DATASET RECORDS START

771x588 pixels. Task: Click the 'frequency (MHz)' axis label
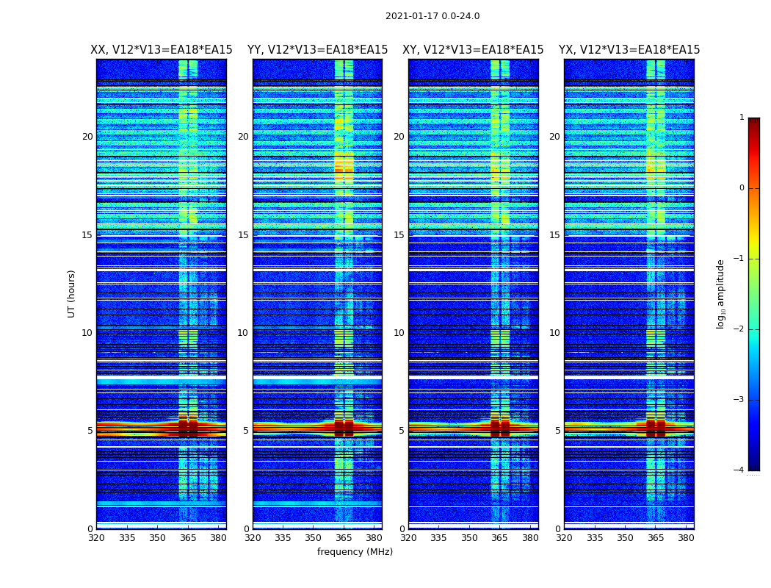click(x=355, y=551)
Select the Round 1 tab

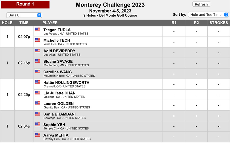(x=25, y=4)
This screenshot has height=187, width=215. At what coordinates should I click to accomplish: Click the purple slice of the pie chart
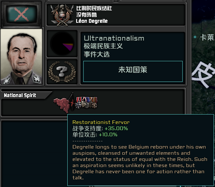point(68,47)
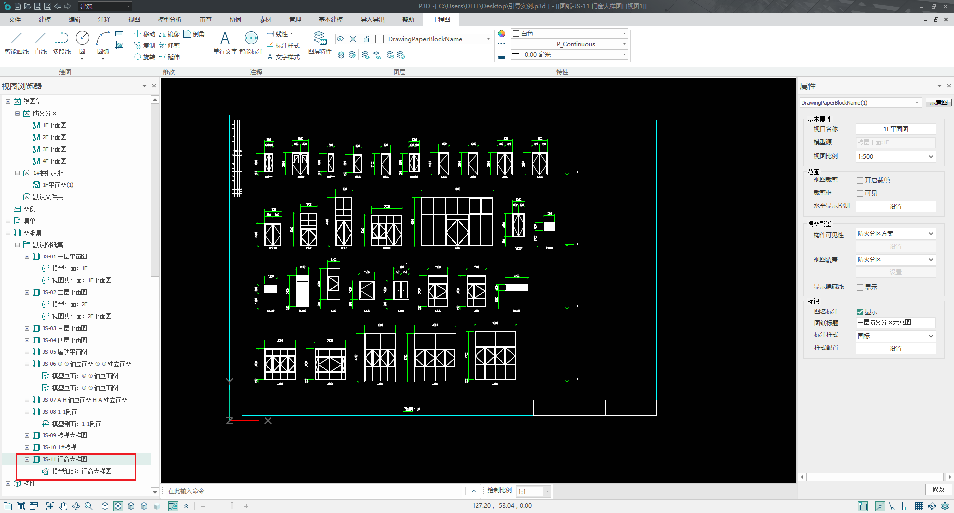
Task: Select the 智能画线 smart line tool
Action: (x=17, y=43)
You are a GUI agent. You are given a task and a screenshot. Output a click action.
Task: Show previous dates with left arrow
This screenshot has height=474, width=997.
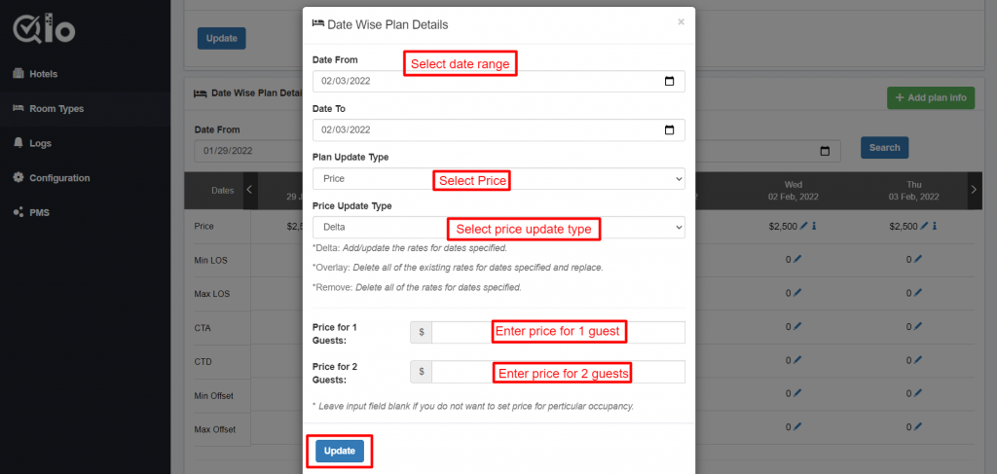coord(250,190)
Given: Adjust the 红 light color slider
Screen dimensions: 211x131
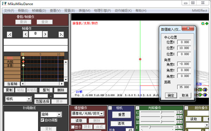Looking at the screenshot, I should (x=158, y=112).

DATASET RECORDS END

▶ TASK DETAILS
Give the records again exactly, minus the pictures.

▶ ANSWER SPACE
771x588 pixels. Task: Click the 'frequency (MHz)' axis label
click(x=355, y=551)
Select the Round 1 tab

(x=25, y=4)
This screenshot has height=187, width=215. At what coordinates should I click to accomplish: Click the purple slice of the pie chart
point(68,47)
Task: Select the 智能画线 smart line tool
Action: (x=17, y=43)
You are a GUI agent. You are given a task and a screenshot. Output a click action.
Task: Show previous dates with left arrow
This screenshot has height=474, width=997.
coord(250,190)
Given: Adjust the 红 light color slider
Screen dimensions: 211x131
Looking at the screenshot, I should (x=158, y=112).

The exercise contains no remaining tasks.